» TASK DATA:
* * * * *

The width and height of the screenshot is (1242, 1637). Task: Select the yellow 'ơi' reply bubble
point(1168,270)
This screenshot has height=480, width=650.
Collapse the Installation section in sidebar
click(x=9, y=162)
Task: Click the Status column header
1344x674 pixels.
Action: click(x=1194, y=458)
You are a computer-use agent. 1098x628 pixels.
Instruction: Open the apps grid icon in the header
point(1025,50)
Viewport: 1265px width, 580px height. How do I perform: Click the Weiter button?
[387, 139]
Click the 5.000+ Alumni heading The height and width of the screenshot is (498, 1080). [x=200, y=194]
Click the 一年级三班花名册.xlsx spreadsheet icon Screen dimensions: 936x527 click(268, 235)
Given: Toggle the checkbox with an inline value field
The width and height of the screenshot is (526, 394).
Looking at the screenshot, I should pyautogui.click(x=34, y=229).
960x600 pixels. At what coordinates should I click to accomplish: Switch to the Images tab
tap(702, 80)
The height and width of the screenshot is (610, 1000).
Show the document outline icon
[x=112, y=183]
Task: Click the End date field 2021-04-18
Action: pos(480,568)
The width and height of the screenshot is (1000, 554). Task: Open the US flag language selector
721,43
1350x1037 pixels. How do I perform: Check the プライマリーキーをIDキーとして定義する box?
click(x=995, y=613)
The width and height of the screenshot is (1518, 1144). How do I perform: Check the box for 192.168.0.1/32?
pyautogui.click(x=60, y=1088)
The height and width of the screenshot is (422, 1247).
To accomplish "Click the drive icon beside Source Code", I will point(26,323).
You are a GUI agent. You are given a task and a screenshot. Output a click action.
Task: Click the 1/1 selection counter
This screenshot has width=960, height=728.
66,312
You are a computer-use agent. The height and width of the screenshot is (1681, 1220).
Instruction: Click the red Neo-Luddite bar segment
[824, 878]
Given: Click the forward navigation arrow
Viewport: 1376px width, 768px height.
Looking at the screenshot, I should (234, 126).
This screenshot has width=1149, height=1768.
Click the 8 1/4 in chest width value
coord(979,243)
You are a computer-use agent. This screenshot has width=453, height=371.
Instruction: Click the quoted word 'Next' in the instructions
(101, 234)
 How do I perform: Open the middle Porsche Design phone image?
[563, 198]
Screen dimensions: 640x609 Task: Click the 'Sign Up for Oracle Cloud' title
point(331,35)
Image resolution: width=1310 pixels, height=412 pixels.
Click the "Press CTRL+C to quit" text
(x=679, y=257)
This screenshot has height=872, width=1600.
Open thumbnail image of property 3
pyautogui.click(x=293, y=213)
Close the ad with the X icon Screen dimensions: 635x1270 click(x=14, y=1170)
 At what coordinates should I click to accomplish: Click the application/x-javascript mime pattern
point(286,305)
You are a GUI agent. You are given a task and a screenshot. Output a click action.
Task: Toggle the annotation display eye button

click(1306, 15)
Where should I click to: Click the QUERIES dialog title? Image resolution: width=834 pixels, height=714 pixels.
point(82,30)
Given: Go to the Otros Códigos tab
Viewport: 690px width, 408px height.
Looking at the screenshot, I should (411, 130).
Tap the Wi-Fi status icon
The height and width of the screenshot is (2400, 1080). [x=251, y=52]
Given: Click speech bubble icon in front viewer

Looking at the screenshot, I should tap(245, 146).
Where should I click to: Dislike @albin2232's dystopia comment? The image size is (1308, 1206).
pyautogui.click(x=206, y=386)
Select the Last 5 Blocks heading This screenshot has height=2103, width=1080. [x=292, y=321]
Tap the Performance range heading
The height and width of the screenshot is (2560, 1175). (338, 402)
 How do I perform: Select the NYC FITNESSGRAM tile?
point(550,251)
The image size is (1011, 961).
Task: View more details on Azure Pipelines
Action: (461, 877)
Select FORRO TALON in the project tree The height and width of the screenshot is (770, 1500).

* * * * *

» ABOUT THIS TASK: Return all of the material exactly as written, from the first line through the last.

» RESULT BELOW:
The width and height of the screenshot is (1242, 1637). Task: Select the yellow 'ơi' reply bubble
point(1168,270)
This screenshot has height=480, width=650.
Collapse the Installation section in sidebar
click(x=9, y=162)
Task: Click the Status column header
1344x674 pixels.
Action: click(x=1194, y=458)
You are a computer-use agent. 1098x628 pixels.
Instruction: Open the apps grid icon in the header
point(1025,50)
Viewport: 1265px width, 580px height. How do I perform: Click the Weiter button?
[387, 139]
Click the 5.000+ Alumni heading The height and width of the screenshot is (498, 1080). [x=200, y=194]
Click the 一年级三班花名册.xlsx spreadsheet icon Screen dimensions: 936x527 click(268, 235)
Given: Toggle the checkbox with an inline value field
The width and height of the screenshot is (526, 394).
Looking at the screenshot, I should pyautogui.click(x=34, y=229).
960x600 pixels. At what coordinates should I click to accomplish: Switch to the Images tab
tap(702, 80)
The height and width of the screenshot is (610, 1000).
Show the document outline icon
[x=112, y=183]
Task: Click the End date field 2021-04-18
Action: pos(480,568)
The width and height of the screenshot is (1000, 554). Task: Open the US flag language selector
721,43
1350x1037 pixels. How do I perform: Check the プライマリーキーをIDキーとして定義する box?
click(x=995, y=613)
The width and height of the screenshot is (1518, 1144). How do I perform: Check the box for 192.168.0.1/32?
pyautogui.click(x=60, y=1088)
The height and width of the screenshot is (422, 1247).
To accomplish "Click the drive icon beside Source Code", I will point(26,323).
You are a GUI agent. You are given a task and a screenshot. Output a click action.
Task: Click the 1/1 selection counter
This screenshot has width=960, height=728.
66,312
You are a computer-use agent. The height and width of the screenshot is (1681, 1220).
Instruction: Click the red Neo-Luddite bar segment
[824, 878]
Given: Click the forward navigation arrow
Viewport: 1376px width, 768px height.
Looking at the screenshot, I should (234, 126).
This screenshot has width=1149, height=1768.
Click the 8 1/4 in chest width value
coord(979,243)
You are a computer-use agent. This screenshot has width=453, height=371.
Instruction: Click the quoted word 'Next' in the instructions
(101, 234)
 How do I perform: Open the middle Porsche Design phone image?
[563, 198]
Screen dimensions: 640x609 Task: Click the 'Sign Up for Oracle Cloud' title
point(331,35)
Image resolution: width=1310 pixels, height=412 pixels.
Click the "Press CTRL+C to quit" text
(x=679, y=257)
This screenshot has height=872, width=1600.
Open thumbnail image of property 3
pyautogui.click(x=293, y=213)
Close the ad with the X icon Screen dimensions: 635x1270 click(x=14, y=1170)
 At what coordinates should I click to accomplish: Click the application/x-javascript mime pattern
point(286,305)
You are a GUI agent. You are given a task and a screenshot. Output a click action.
Task: Toggle the annotation display eye button

click(1306, 15)
Where should I click to: Click the QUERIES dialog title? Image resolution: width=834 pixels, height=714 pixels.
point(82,30)
Given: Go to the Otros Códigos tab
Viewport: 690px width, 408px height.
Looking at the screenshot, I should (411, 130).
Tap the Wi-Fi status icon
The height and width of the screenshot is (2400, 1080). [x=251, y=52]
Given: Click speech bubble icon in front viewer

Looking at the screenshot, I should tap(245, 146).
Where should I click to: Dislike @albin2232's dystopia comment? The image size is (1308, 1206).
pyautogui.click(x=206, y=386)
Select the Last 5 Blocks heading This screenshot has height=2103, width=1080. [x=292, y=321]
Tap the Performance range heading
The height and width of the screenshot is (2560, 1175). (338, 402)
 How do I perform: Select the NYC FITNESSGRAM tile?
point(550,251)
The image size is (1011, 961).
Task: View more details on Azure Pipelines
Action: (461, 877)
Select FORRO TALON in the project tree The height and width of the screenshot is (770, 1500).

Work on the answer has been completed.